Violent extremism is a pressing global issue that threatens economic growth, youth employment, and geopolitical stability. In the global development community, countering violent extremism and preventing violent extremism continue to be high priorities. Good governance is widely accepted as being key to both, but what does this mean in practice?
This question was the focus of a January 17 panel discussion hosted by Chemonics International and the Alliance for Peacebuilding. From 2 to 4 p.m. EST, Chemonics and the Alliance for Peacebuilding convened experts to explore “Effective Approaches to Good Governance for Countering Violent Extremism: Experience from the Middle East, North Africa, and West Africa.”

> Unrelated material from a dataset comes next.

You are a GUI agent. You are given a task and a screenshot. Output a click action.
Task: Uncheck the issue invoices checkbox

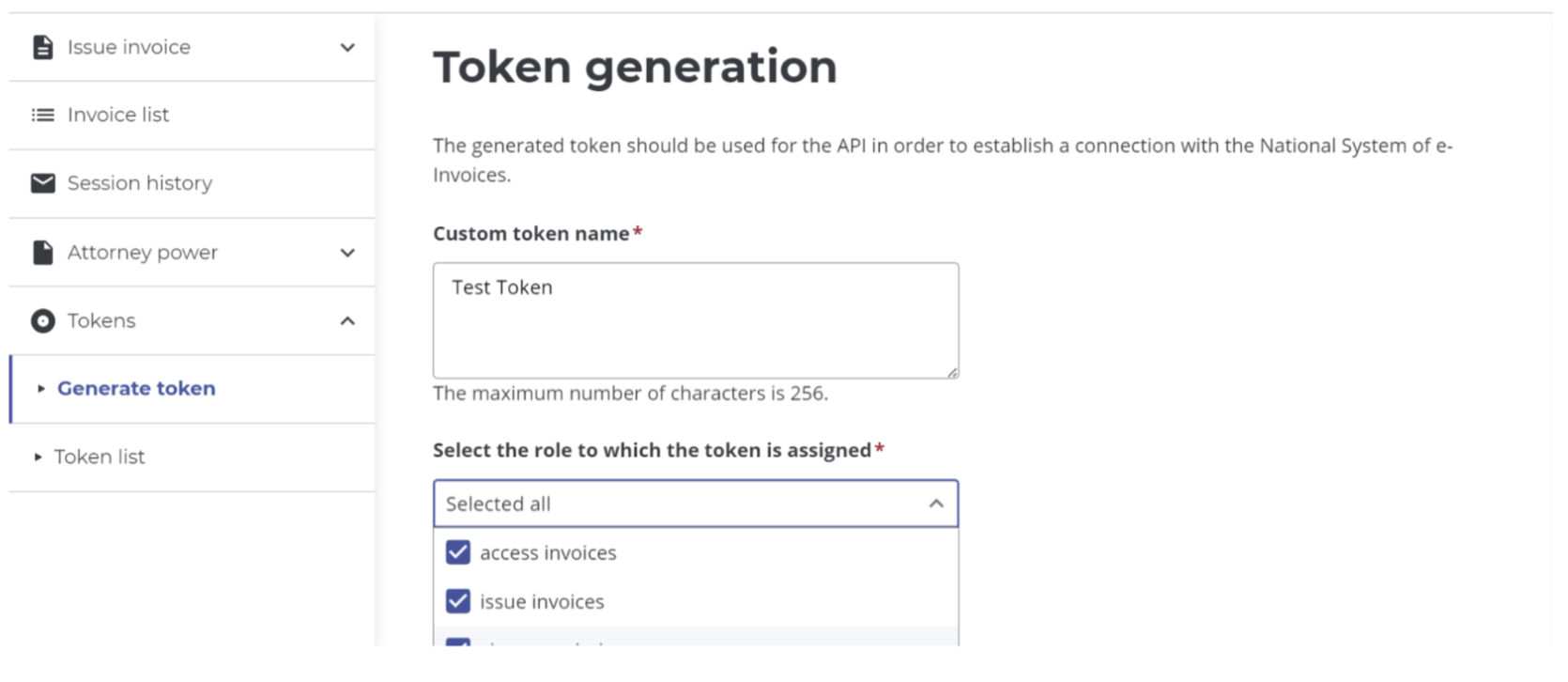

Todd Diamond, a director in Chemonics’ Middle East and North Africa Division, moderated the panel discussion. The four panelists were:
- Cameron Berkuti — former chief of party, USAID/Iraq’s Governance Strengthening Project
- Frances Brown — fellow, Democracy and Rule of Law Program, Carnegie Endowment for International Peace
- Leanne Erdberg — director of countering violent extremism, U.S. Institute of Peace
- Joshua Owens — former deputy chief of party, USAID/OTI’s Libya Transition Initiative
The event explored how practitioners can more effectively design and implement programs, whether they focus on short-term stabilization or on longer-term institutional capacity building. It became clear early in the conversation that understanding specific political, social, and economic contexts was key to finding ways to connect to and empower local communities in areas where violent extremism was rampant. The panelists agreed that governance should be seen as an ecosystem: To be effective, interventions supporting good governance and citizen engagement should consider all parts of the system, rather than focusing on one aspect and potentially becoming siloed.
“Anytime we think about increasing ‘voice,’ we need to think about increasing accountability,” Ms. Brown explained, when speaking about the importance of civic engagement with governance. When citizens have a stronger voice, the government must be accountable to prevent further frustrations.